L’albâtre est translucide, c’est-à-dire qu’il laisse passer la lumière. Regardez autour de vous et vous pourrez voir d’autres éléments à l’intérieur de la ferme, qui ne sont pas des sculptures, mais qui ont recours à l’albâtre. Les trouvez-vous ? L’utilisation sur les fenêtres de fines plaques d’albâtre est très courante dans les églises de la région aragonaise, où ce matériau est abondant et d’où provient ce bloc en particulier.
Il n’y a donc pas de hasard dans le fait qu’Eduardo Chillida emploie cette pierre translucide pour réaliser un Eloge de la Lumière. Attardez-vous sur la relation de ce matériau avec l’œuvre : la sculpture est située à la confluence de différents points de lumière : une grande porte en verre, une fenêtre… La lumière pénètre dans la sculpture à travers les galeries taillées et il en ressort un jeu d’ombre et de lumière à l’intérieur ; c’est une sculpture vivante et changeante en fonction de l’intensité et de la direction de la lumière.
Eduardo Chillida a utilisé l’albâtre à partir des années 60, à la suite d’un voyage en Grèce. Là-bas il s’est émerveillé en contemplant les temples classiques en marbre qui incorporaient à l’architecture la blancheur extrême de la lumière méditerranéenne. Le sculpteur basque a voulu lui aussi travailler avec la lumière, dans son cas celle de la région cantabrique, plus obscure, et qu’il appelait “lumière noire”. Pour lui, cette pierre est le matériau idoine : “L’albâtre est un matériau dans lequel tu peux obtenir que la lumière se manifeste à travers les arêtes d’une manière incroyable. C’est le seul matériau qui a cette vertu”.

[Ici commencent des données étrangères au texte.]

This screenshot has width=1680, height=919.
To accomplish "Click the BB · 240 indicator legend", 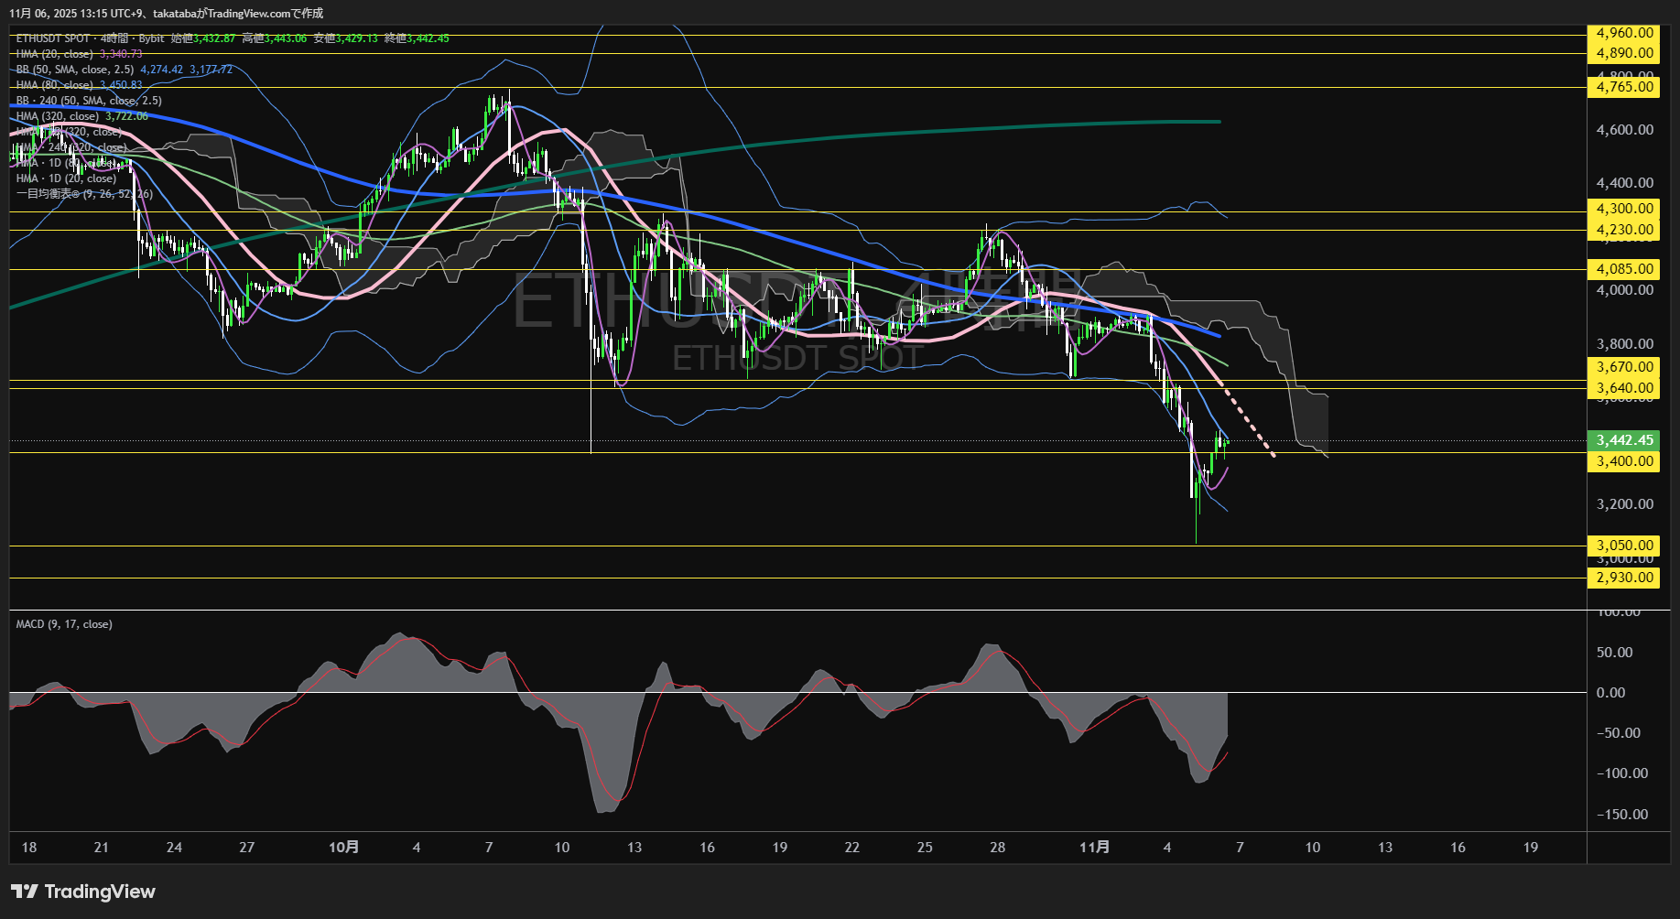I will pos(88,101).
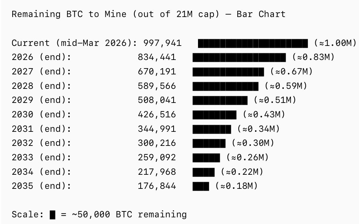Click the bar for 2034 (end)
The image size is (359, 224).
tap(203, 172)
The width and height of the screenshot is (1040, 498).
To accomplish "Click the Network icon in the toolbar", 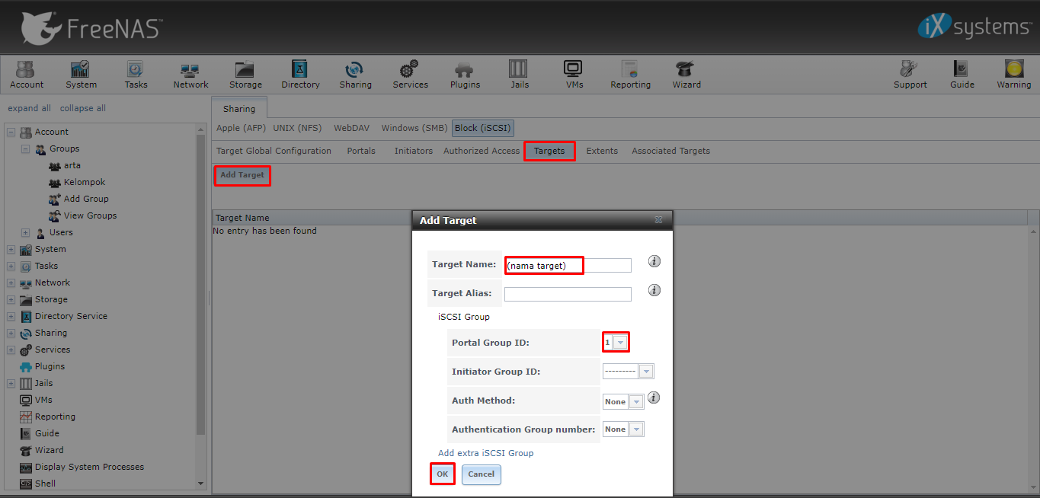I will 190,74.
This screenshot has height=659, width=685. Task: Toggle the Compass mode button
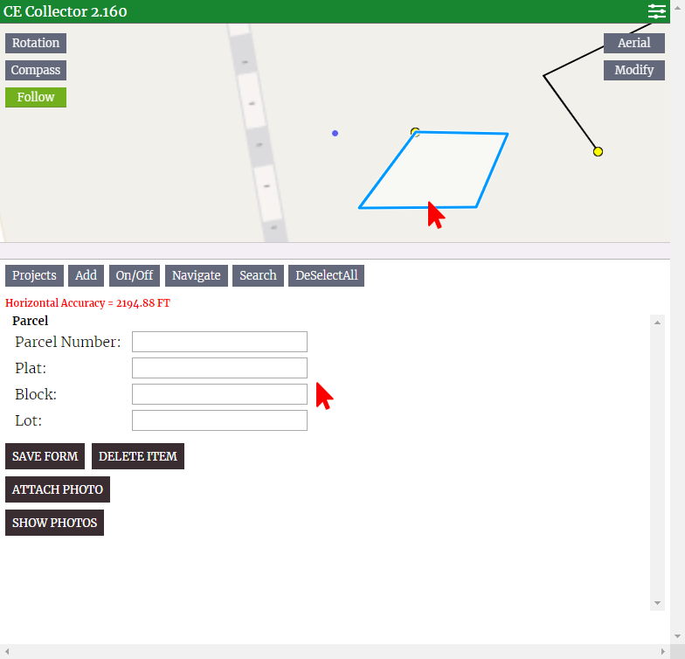36,70
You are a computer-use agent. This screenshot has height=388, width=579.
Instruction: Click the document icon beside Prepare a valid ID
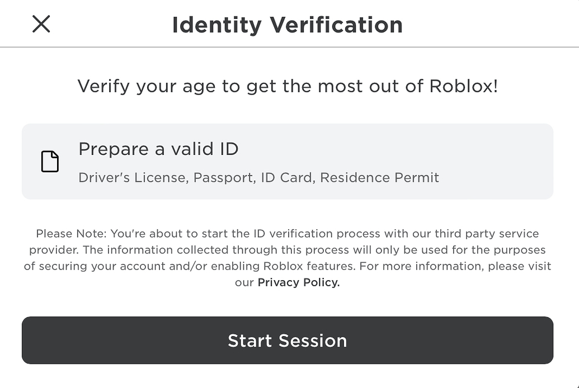pyautogui.click(x=50, y=162)
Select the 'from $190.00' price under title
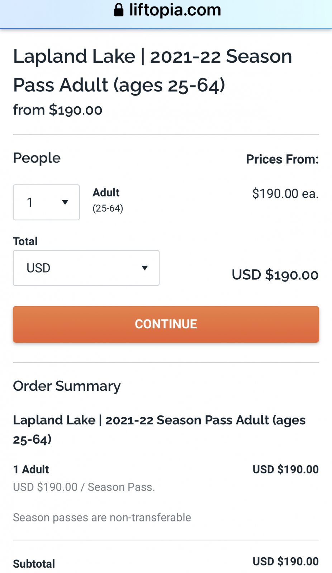The height and width of the screenshot is (573, 332). (58, 110)
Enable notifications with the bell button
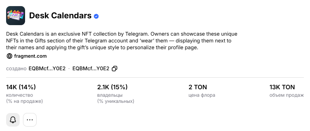 [13, 120]
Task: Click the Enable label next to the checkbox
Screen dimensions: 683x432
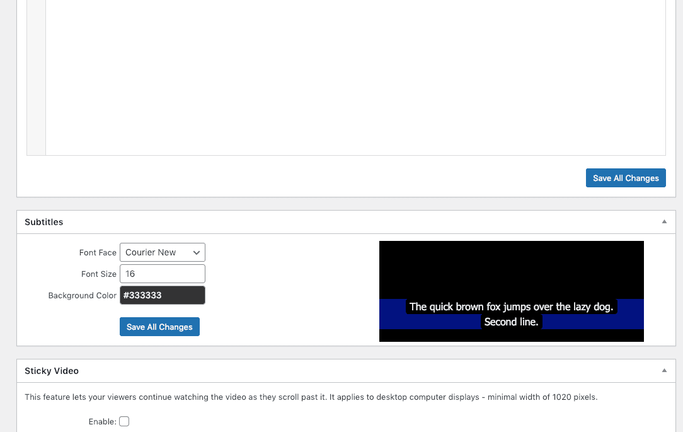Action: [x=104, y=421]
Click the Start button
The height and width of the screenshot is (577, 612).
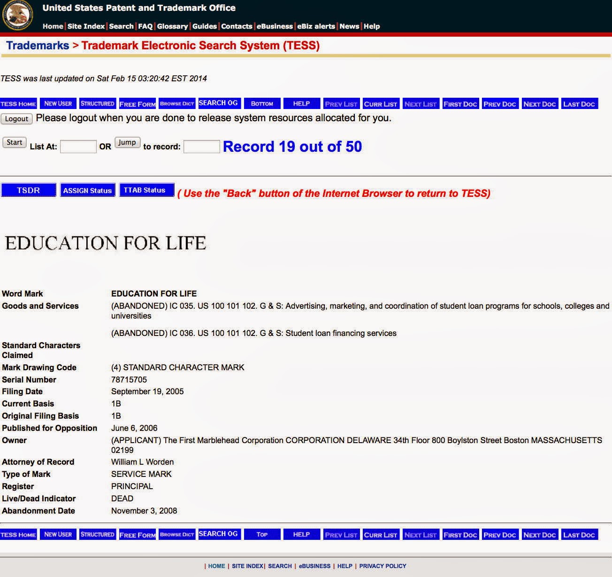tap(14, 142)

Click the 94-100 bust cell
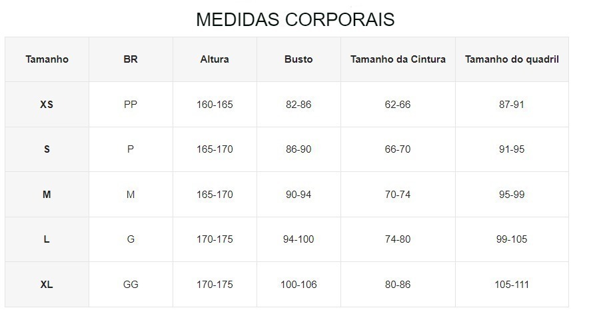point(298,239)
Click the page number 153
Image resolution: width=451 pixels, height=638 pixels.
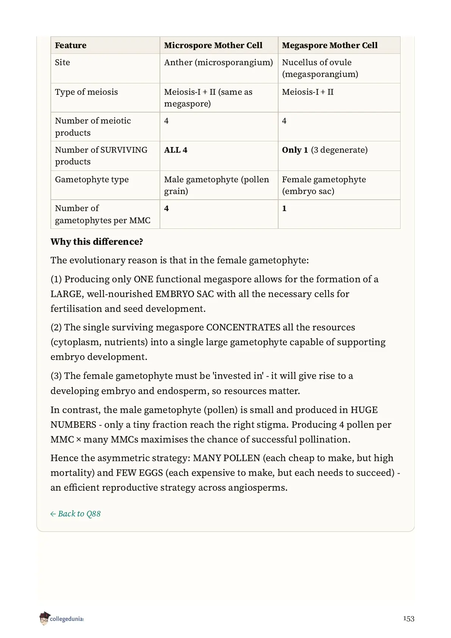(x=409, y=619)
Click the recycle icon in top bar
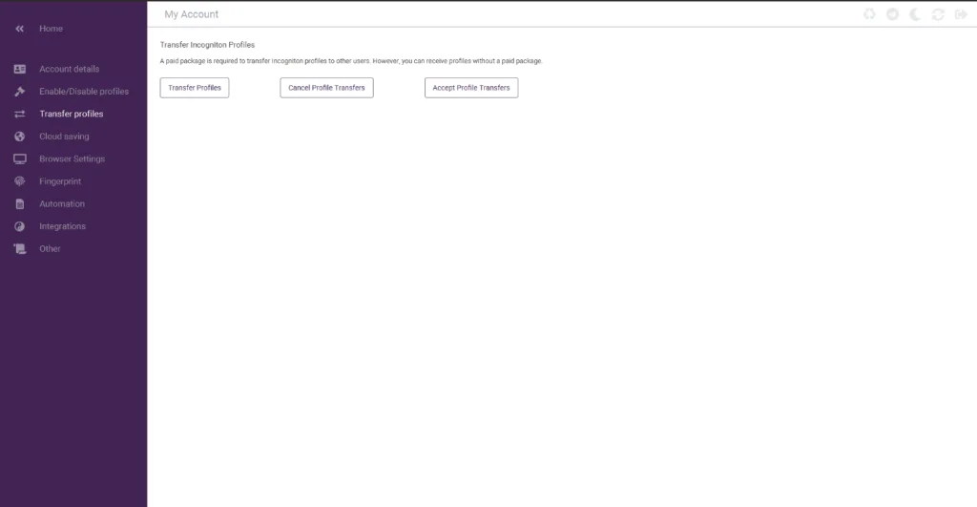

Cette œuvre, Elogio de la Luz XX, est en relation avec l’architecture, par la manière qu’a le sculpteur de travailler l’espace. L’espace est aussi important que le matériau et tous deux sont complémentaires. Eduardo Chillida creuse la pierre, créant des espaces qui peuvent nous rappeler des grottes ou des maisons. Imaginez-vous comme un être minuscule se déplaçant à travers les espaces intérieurs de l’albâtre, recevant la lumière par les différentes ouvertures… Eduardo Chillida a déclaré : “la pierre est l’univers duquel je pars. Je travaille son intérieur et je crée en elle un espace de relation à l’univers”.